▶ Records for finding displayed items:
----

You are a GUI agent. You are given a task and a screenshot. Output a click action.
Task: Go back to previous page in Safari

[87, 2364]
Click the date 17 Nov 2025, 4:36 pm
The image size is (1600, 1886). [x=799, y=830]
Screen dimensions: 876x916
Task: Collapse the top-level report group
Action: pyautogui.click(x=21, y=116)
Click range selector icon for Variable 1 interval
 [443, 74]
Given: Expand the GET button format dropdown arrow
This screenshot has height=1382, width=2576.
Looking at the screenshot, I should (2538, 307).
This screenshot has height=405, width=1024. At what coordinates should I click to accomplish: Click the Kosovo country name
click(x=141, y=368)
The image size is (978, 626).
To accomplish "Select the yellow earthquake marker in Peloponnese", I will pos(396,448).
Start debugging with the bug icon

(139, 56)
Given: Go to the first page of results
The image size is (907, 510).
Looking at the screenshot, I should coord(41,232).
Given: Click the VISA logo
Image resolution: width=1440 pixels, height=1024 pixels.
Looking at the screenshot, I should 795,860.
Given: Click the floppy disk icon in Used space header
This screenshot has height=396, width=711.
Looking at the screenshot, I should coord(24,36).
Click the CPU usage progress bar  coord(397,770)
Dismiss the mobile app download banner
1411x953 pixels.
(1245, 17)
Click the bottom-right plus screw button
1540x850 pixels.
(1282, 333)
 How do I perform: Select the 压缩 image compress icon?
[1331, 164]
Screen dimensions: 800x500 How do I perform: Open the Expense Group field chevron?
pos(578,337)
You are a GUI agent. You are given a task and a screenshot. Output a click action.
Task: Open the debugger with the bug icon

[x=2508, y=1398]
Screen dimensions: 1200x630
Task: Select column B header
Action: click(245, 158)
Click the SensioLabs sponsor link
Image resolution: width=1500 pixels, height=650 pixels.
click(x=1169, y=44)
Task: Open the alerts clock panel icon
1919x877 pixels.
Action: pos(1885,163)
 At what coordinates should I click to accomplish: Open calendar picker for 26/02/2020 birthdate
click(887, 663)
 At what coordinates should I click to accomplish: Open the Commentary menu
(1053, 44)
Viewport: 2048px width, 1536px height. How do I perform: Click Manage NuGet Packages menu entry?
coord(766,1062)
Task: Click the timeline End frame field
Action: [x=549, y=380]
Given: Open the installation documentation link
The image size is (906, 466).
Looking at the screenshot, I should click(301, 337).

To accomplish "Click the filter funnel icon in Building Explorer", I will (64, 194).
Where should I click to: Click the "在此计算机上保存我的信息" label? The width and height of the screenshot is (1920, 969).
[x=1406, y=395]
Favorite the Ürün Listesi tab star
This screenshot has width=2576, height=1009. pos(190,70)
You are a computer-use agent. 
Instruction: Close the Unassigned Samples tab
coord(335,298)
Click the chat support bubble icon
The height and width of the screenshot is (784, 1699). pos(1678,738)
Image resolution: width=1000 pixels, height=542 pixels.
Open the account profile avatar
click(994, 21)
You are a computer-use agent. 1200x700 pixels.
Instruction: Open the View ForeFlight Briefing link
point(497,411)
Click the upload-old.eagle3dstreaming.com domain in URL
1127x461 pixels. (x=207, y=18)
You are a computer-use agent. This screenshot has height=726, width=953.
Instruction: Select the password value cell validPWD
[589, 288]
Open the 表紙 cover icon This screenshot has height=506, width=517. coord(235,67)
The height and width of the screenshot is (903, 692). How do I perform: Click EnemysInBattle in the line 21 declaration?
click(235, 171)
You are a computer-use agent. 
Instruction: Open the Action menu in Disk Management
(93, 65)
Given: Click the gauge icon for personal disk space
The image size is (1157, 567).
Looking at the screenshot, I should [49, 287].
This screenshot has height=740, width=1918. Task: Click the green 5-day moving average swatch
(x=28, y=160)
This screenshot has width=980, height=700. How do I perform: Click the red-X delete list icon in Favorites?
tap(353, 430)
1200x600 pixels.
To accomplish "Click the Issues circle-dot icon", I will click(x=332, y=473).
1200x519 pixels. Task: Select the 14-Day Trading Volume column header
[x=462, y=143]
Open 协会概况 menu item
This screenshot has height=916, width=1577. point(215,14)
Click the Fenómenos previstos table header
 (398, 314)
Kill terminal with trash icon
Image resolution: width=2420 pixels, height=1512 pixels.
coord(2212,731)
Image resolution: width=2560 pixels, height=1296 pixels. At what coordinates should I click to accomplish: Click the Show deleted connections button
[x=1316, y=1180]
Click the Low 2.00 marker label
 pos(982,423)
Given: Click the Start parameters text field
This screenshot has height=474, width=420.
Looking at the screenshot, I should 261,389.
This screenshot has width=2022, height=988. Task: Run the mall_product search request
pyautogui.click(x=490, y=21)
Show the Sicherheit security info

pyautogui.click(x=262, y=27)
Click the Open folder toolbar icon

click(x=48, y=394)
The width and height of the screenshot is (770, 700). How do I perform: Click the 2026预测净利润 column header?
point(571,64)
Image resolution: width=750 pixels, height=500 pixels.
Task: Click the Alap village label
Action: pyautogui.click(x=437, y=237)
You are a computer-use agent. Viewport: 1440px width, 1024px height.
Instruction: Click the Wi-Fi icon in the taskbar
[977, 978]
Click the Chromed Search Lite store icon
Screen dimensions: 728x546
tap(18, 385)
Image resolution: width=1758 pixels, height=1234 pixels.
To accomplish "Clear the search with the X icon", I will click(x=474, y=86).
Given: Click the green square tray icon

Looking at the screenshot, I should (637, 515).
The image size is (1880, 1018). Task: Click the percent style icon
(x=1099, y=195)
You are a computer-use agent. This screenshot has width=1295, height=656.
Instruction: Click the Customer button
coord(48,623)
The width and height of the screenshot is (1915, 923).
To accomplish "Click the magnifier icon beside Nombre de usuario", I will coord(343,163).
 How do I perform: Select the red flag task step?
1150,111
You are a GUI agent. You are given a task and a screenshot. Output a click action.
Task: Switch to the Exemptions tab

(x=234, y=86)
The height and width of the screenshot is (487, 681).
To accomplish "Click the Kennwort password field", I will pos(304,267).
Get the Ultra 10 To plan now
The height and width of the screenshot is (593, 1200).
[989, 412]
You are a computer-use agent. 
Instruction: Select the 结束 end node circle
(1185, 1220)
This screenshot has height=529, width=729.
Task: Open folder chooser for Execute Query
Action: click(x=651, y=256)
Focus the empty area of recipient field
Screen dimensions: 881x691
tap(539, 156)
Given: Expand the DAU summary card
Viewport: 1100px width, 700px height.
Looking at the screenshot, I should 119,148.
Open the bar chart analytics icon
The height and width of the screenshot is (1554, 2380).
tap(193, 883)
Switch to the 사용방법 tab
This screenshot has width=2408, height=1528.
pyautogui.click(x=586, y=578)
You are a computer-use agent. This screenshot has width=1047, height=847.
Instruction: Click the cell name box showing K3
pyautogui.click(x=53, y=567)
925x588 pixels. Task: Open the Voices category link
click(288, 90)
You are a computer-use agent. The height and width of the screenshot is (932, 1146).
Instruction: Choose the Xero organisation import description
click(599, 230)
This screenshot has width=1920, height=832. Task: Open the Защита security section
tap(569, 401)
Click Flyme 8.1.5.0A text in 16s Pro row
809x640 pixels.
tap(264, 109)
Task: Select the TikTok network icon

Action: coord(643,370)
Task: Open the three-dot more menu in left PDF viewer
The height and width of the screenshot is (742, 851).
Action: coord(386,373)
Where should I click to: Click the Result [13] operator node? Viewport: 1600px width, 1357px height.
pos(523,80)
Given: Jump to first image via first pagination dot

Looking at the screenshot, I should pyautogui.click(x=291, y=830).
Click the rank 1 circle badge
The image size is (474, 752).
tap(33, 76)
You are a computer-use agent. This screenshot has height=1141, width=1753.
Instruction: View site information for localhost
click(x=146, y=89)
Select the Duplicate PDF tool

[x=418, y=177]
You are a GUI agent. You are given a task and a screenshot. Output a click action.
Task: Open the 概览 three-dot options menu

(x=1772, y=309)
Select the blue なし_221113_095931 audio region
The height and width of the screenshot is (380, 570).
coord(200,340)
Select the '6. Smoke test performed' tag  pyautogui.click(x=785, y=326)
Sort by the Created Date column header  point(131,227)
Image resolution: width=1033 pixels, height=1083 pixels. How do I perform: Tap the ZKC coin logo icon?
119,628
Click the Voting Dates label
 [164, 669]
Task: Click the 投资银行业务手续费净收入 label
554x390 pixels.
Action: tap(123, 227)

----

▶ PROBLEM:
Can you write out the stretch from the line containing "Sort by the" through the end of the lines again, substituting "Polling Dates" for "Voting Dates" and changing nothing else?

▶ RESULT:
Sort by the Created Date column header  point(131,227)
Image resolution: width=1033 pixels, height=1083 pixels. How do I perform: Tap the ZKC coin logo icon?
119,628
Click the Polling Dates label
 [164, 669]
Task: Click the 投资银行业务手续费净收入 label
554x390 pixels.
Action: tap(123, 227)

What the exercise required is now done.